== TASK SET ==
(1) In the Ichikawa Bionics text, what batteries is every prosthesis equipped with?
(2) Transcribe the part of the Ichikawa Bionics text starting at "All prosthesis are" and ending at "your brain waves!".

== EXTRACT ==

WHAT IS ICHIKAWA BIONICS?

Ichikawa Bionics is the passion project and brain child of Mikazuki Ichikawa, a graduate from Tohoku University in Sendai. Members of the research group aim to advance prosthetics and bionics into a new age where they’re cheaper and easier to use, but like all new tech, it has to be tested. What better training ground is there than Karakura?

In late 2018 as Karakura’s hospital began experiencing a higher demand for prosthetics, Ichikawa herself reached out to propose a deal. As long as the hospital could offer “test subjects” for her group’s technology, they could have access for a set price of 75,000JPY. If there was any price outside of this range, her grandfather, Tenzo Ichikawa, would cover them with his leftover money from when he was hospital director.

Currently, almost all prosthetics and bionics are sold to the citizens of Karakura purchase these tools from the hospital with no additional costs for the surgery.

WHAT ARE THEY MADE OF? HOW DOES IT WORK?

You may be asking yourself how these things are actually made. How is it that so many people in this town can have such advanced products that look realistic and properly work even in water. Inside of the lab, 3D printers are used to build exact replicas of one’s missing limb. In order to do so, different materials including a mix of carbon fiber and silicone, which keeps the prosthetic lightweight, and polyethylene to allow waterproof qualities and brings its own comfort with how flexible it is. Then the mixture is ran over a mold of the limb. Multiple steps are taken to ensure that the product is the best of its kind and can allow maximum movement. Electrode sensors are placed on the inside of the prosthetic socket joint so that when attached to the body, it can read muscle contracts and send signals for the prosthetic limb to move.

All prosthesis are equipped with 2 nickel-cadmium batteries that can hold charges capable of lasting days at a time with the batteries themselves lasting years at a time. However, it is advised to get them checked annually to prevent any malfunction.

PROSTHETIC MODELS:

All prosthetic limbs work off of the same principal, two computers talking to one another. The computer on the ‘input’ side where the stump is reads the body’s electric signals and tells the ‘output’ where and how to move. It’s much like how you’d microchip a cat and a scanner can read that chip, except it’s your brain waves!



ABOUT THE EYES...

MODEL: OCULAR MOTION VERSION I

After a fundraising campaign by Karakura’s Government, funding has been poured into the creation of a prosthetic eye that can restore the ability to see! Or so was the marketing campaign…

In joint research with Satoshi Tokei, Ichikawa Bionics has released its first wave of visual prostheses to Karakura citizens, functioning as synthetic retinas. These devices consist of two primary components: a surgically-implanted receiver chip and an outer ocular prosthetic that contains a digital receptor similar functionally to a camera. The receptor translates basic visual information into code and sends it to the receiver chip, which converts the information into electrical impulses designed to mimic signals sent along the optic nerve by rods.

While this technology is miraculous to many, there are two glaring limitations to these prostheses: firstly, they require that the patient's optic nerve and preexisting retinal cells remain functionally intact. They cannot restore vision to those who have never been able to see.

Secondarily, due to the chip’s electrical imitation of rod signals, the prostheses only provide scotopic vision. This range of sight is starkly similar to what we perceive in low light conditions, lacking color or fine-tuned detail. An implant that can mimic the behavior of cones, rods’ complementary photoreceptor cells capable of providing visual precision, have not yet been fully developed as a result of their communicative complexity. So long as funding continues, Ichikawa Bionics ensures further development on this project, possibly to allow future models of it to see in full color rather than in black and white.

(Saved data entries)
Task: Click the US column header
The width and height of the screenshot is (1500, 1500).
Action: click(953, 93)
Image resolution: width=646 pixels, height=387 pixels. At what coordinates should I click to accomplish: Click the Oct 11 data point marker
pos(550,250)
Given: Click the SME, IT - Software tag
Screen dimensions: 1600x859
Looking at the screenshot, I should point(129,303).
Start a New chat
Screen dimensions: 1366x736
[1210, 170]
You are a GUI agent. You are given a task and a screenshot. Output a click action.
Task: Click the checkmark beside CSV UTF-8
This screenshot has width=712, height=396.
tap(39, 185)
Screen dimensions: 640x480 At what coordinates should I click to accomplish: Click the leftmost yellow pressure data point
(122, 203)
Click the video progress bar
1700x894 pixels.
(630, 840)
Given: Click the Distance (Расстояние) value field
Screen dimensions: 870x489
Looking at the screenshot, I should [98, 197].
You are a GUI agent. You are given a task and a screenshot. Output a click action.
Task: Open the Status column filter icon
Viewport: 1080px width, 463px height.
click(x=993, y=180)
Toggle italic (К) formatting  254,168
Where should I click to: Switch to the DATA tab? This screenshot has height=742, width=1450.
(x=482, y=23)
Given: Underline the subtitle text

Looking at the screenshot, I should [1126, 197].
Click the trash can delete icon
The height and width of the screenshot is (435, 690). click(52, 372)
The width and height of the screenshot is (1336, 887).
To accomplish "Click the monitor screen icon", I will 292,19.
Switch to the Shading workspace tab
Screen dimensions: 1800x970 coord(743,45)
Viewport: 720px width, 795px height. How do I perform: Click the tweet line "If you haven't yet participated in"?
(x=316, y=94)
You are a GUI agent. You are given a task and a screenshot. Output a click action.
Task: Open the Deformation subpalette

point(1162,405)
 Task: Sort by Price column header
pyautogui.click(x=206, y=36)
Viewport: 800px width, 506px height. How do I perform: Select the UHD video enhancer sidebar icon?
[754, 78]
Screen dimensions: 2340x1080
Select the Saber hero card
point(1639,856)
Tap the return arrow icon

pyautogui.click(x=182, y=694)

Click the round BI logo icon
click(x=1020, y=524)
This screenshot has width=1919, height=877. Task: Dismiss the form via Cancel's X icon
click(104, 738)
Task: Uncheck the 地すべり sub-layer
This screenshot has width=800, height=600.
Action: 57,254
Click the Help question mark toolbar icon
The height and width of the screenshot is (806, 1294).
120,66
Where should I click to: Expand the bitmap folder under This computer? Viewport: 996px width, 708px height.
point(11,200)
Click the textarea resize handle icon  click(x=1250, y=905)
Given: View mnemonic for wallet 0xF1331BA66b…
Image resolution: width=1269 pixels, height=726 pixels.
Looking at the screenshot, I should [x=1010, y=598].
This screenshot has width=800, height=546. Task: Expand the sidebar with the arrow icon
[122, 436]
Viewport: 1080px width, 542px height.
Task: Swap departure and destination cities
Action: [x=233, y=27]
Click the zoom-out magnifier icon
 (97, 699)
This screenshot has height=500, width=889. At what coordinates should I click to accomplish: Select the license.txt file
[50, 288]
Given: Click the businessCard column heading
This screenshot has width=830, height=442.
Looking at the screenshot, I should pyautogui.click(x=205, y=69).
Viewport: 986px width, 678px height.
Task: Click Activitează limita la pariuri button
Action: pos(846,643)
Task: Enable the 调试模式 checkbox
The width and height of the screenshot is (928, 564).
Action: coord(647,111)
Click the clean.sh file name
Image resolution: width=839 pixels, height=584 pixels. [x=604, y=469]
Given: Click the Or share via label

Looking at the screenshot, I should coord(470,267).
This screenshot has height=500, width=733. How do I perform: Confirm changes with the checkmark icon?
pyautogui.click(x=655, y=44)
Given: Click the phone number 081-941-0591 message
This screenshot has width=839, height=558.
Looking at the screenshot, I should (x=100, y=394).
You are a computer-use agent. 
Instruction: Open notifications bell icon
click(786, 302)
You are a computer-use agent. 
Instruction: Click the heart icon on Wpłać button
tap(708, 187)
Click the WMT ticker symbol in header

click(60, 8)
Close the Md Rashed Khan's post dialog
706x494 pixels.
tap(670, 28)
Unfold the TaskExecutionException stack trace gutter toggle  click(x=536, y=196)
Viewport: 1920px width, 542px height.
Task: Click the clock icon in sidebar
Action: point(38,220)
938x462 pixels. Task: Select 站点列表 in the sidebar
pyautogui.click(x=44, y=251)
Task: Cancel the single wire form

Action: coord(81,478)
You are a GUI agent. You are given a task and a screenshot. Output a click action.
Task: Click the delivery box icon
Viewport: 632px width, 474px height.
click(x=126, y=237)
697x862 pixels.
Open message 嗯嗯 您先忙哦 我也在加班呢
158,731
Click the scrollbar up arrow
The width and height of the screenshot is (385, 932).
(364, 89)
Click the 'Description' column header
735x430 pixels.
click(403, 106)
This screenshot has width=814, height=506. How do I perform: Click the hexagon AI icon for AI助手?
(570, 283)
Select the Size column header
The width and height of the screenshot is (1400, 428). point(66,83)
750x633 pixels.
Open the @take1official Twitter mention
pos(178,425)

== RESPONSES IN ORDER ==
(1) Two nickel-cadmium batteries.

(2)
All prosthesis are equipped with 2 nickel-cadmium batteries that can hold charges capable of lasting days at a time with the batteries themselves lasting years at a time. However, it is advised to get them checked annually to prevent any malfunction.

PROSTHETIC MODELS:

All prosthetic limbs work off of the same principal, two computers talking to one another. The computer on the ‘input’ side where the stump is reads the body’s electric signals and tells the ‘output’ where and how to move. It’s much like how you’d microchip a cat and a scanner can read that chip, except it’s your brain waves!